*Work to be completed*. Return nothing but the lines from the line with "The width and height of the screenshot is (1568, 485)." through the last line of the entries that follow, copied exactly and free of pictures.
········
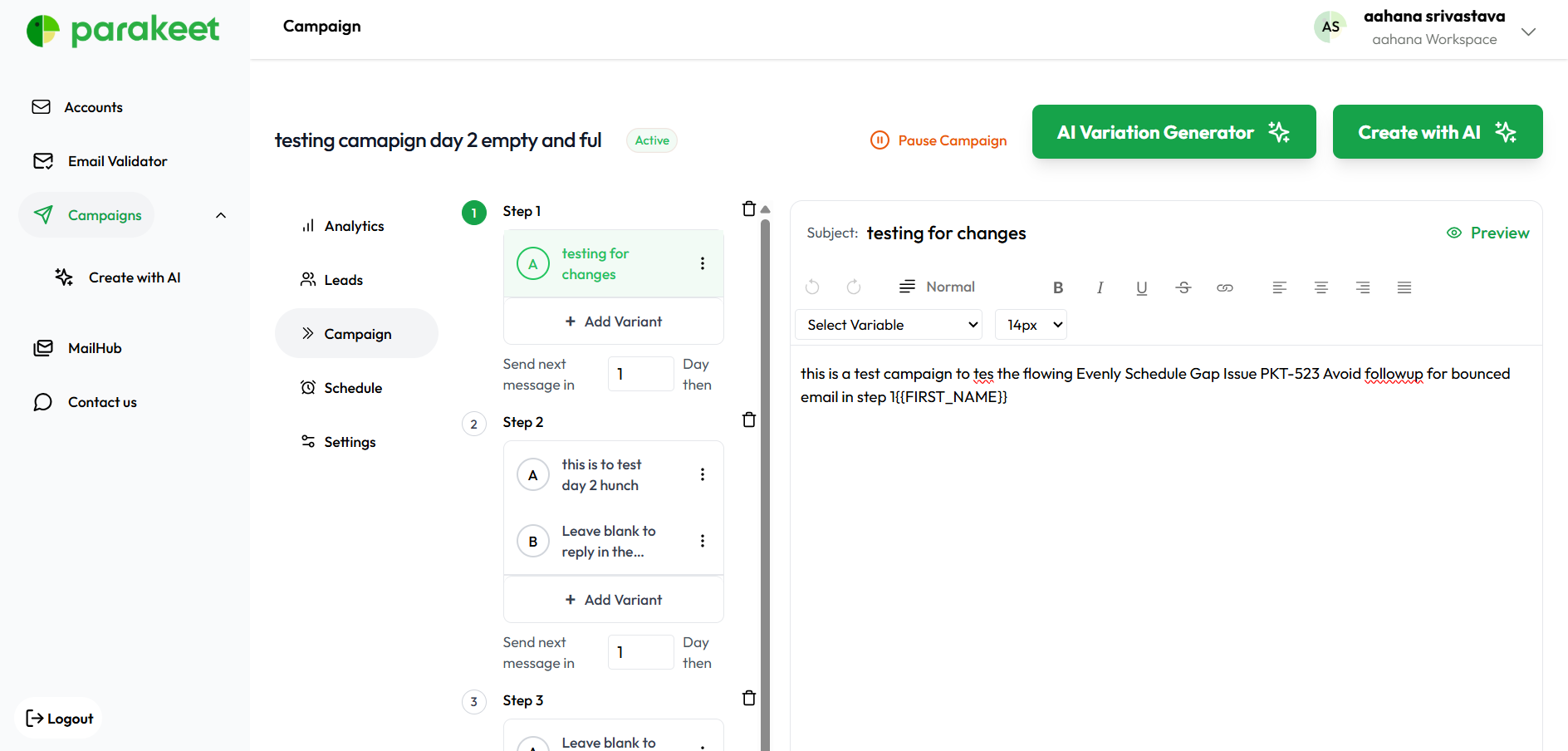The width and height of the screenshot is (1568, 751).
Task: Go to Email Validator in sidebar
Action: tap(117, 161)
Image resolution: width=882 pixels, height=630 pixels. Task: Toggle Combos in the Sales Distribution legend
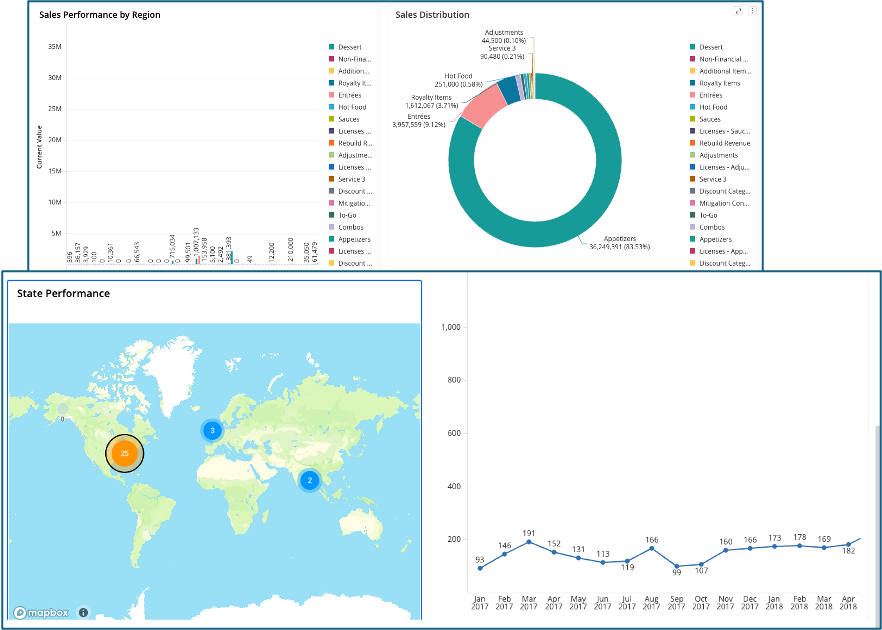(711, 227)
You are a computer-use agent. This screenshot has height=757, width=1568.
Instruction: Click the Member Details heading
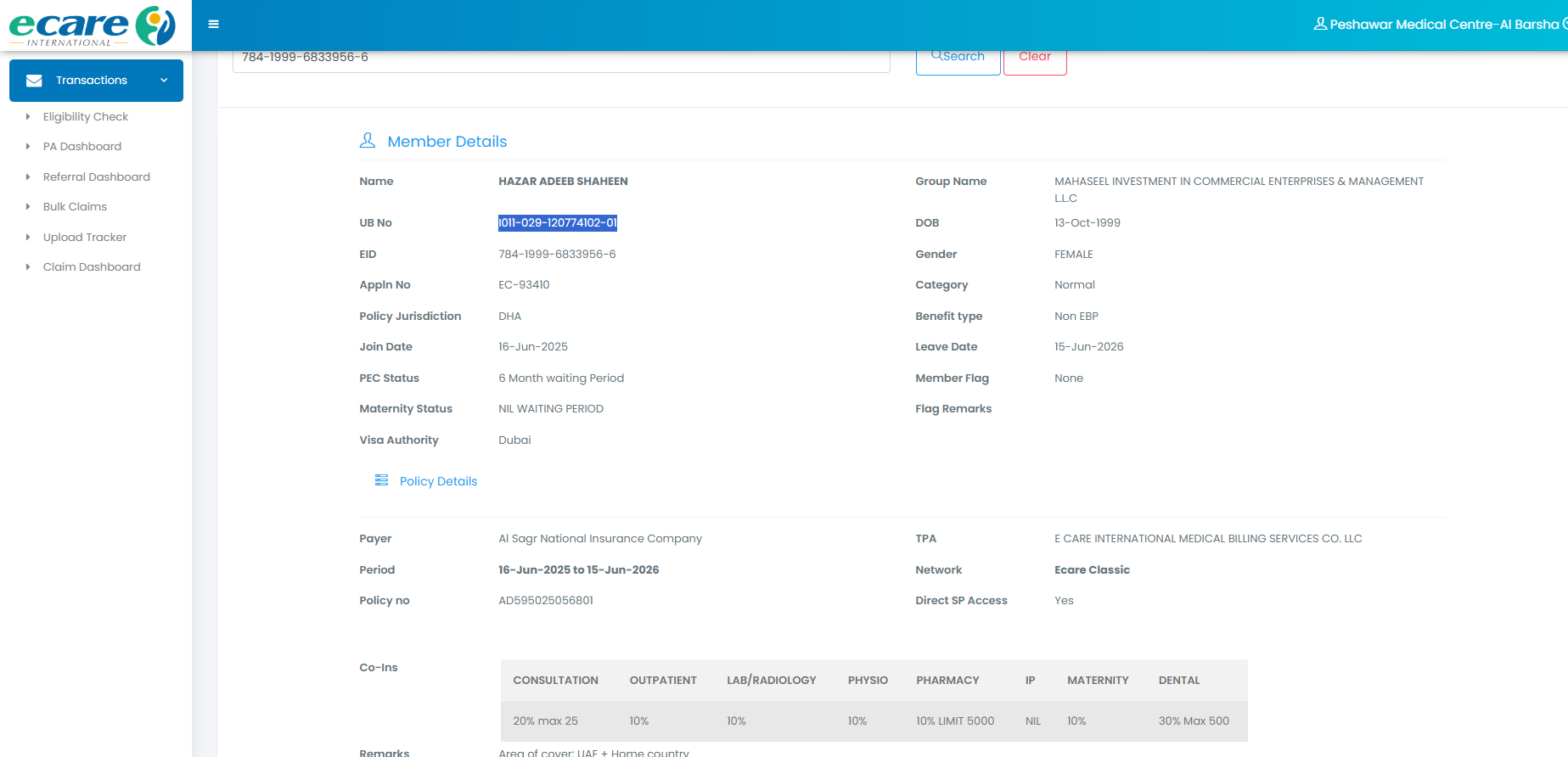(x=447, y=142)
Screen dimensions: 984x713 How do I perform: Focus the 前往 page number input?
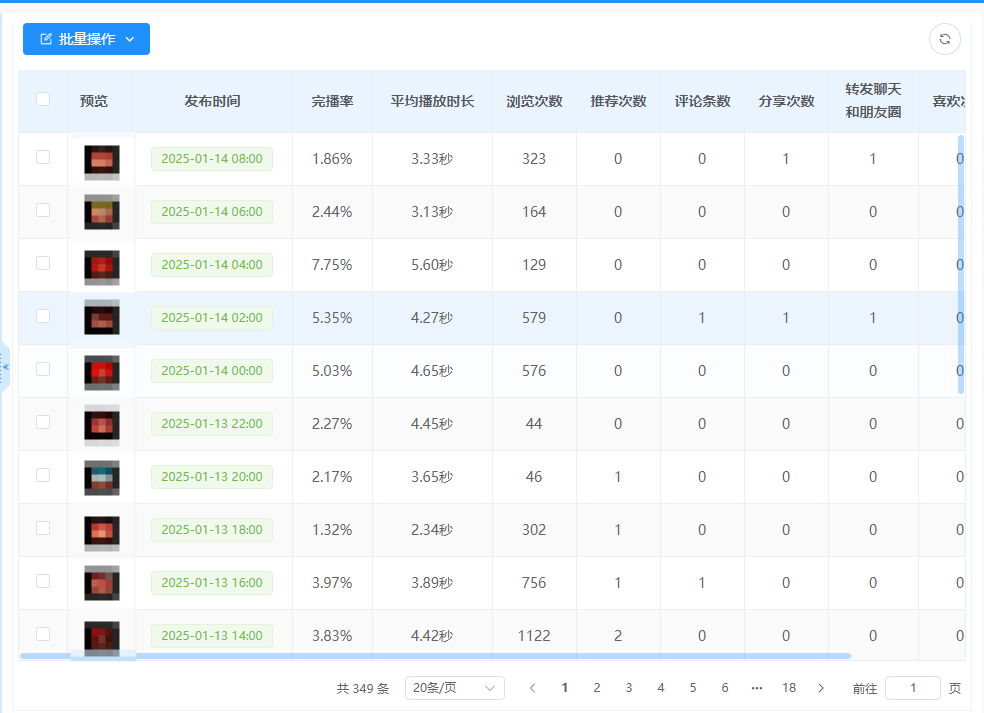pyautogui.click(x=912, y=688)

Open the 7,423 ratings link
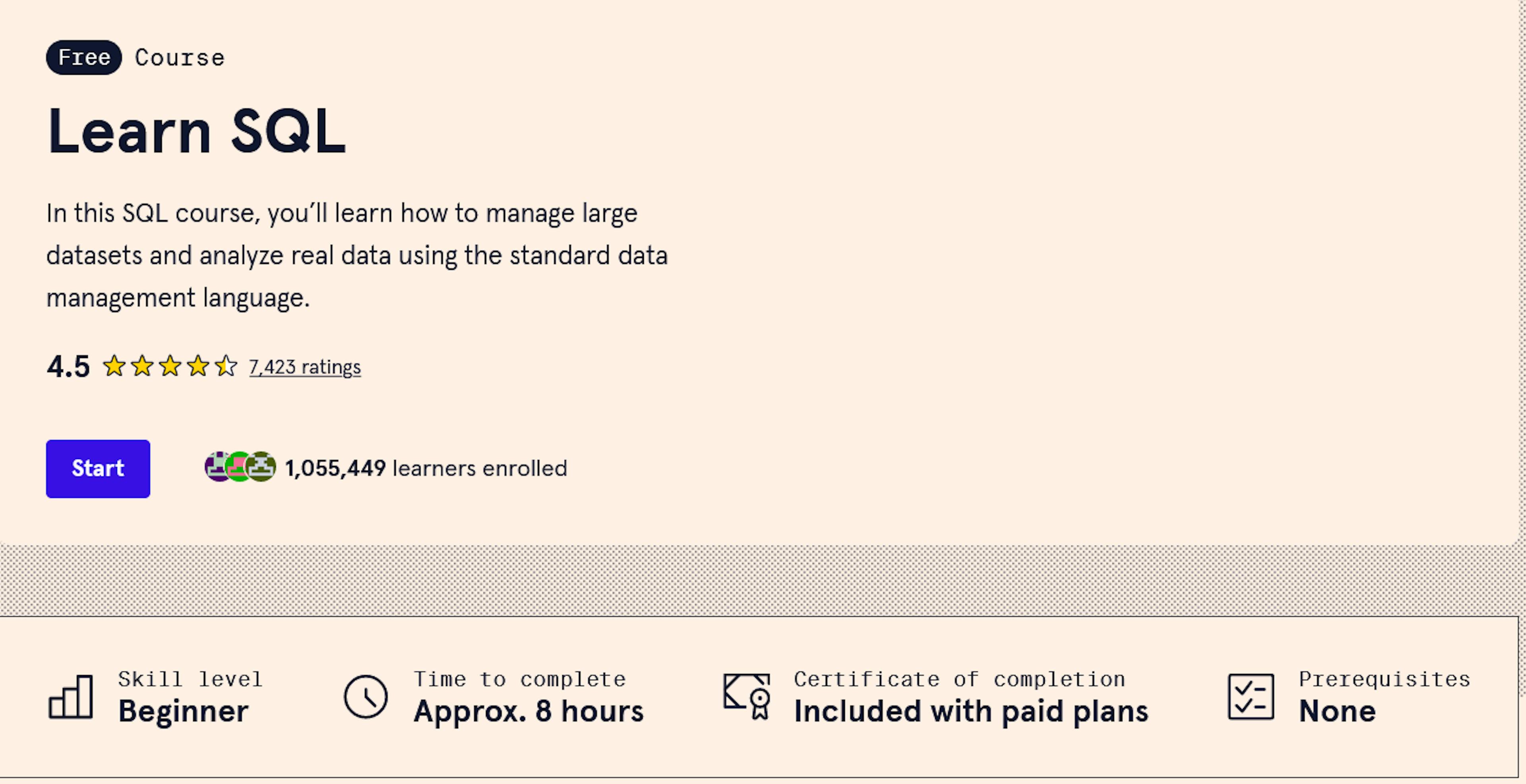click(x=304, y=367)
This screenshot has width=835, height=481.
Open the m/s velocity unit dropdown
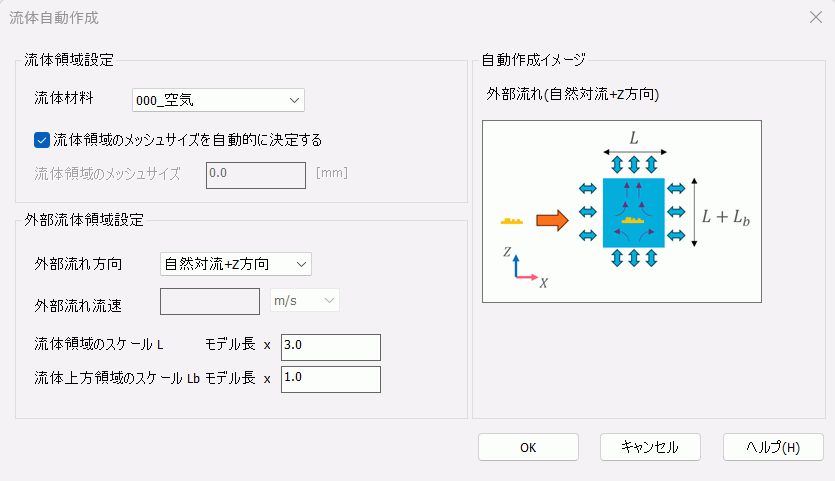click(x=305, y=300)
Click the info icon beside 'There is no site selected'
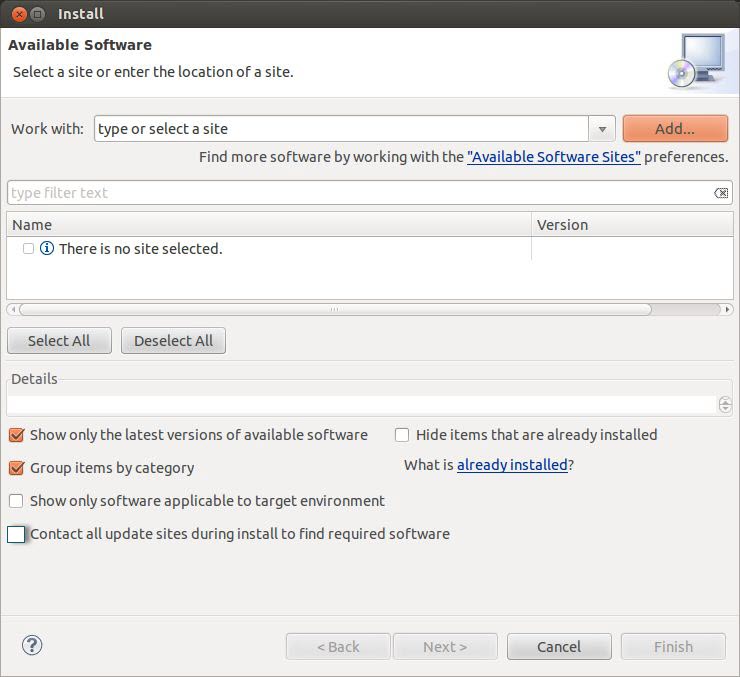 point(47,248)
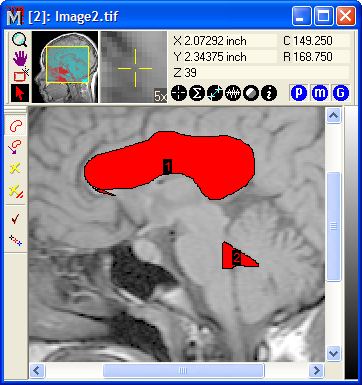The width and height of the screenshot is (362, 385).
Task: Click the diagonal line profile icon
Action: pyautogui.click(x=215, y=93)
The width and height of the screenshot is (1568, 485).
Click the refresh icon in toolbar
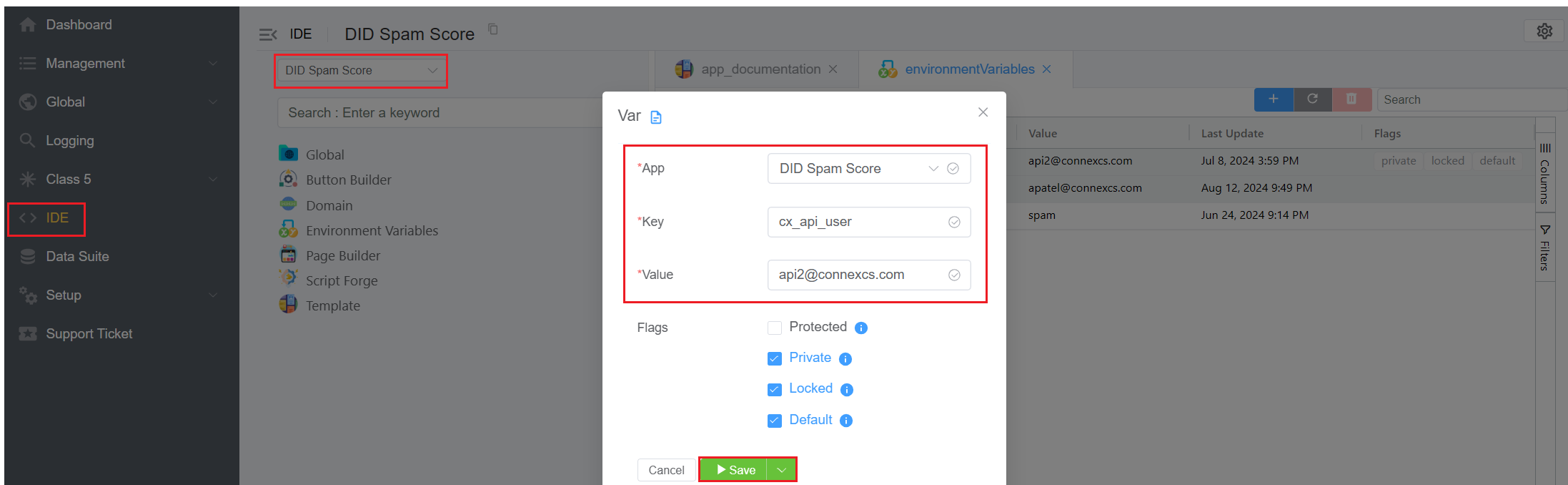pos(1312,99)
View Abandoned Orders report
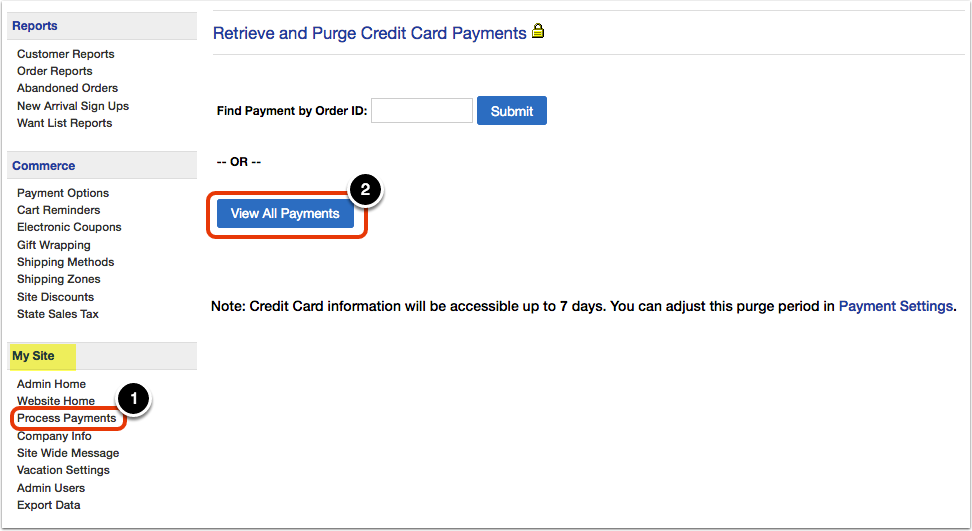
········
*Task answer*.
The width and height of the screenshot is (1568, 485).
Click the refresh icon in toolbar
pos(1312,99)
View Abandoned Orders report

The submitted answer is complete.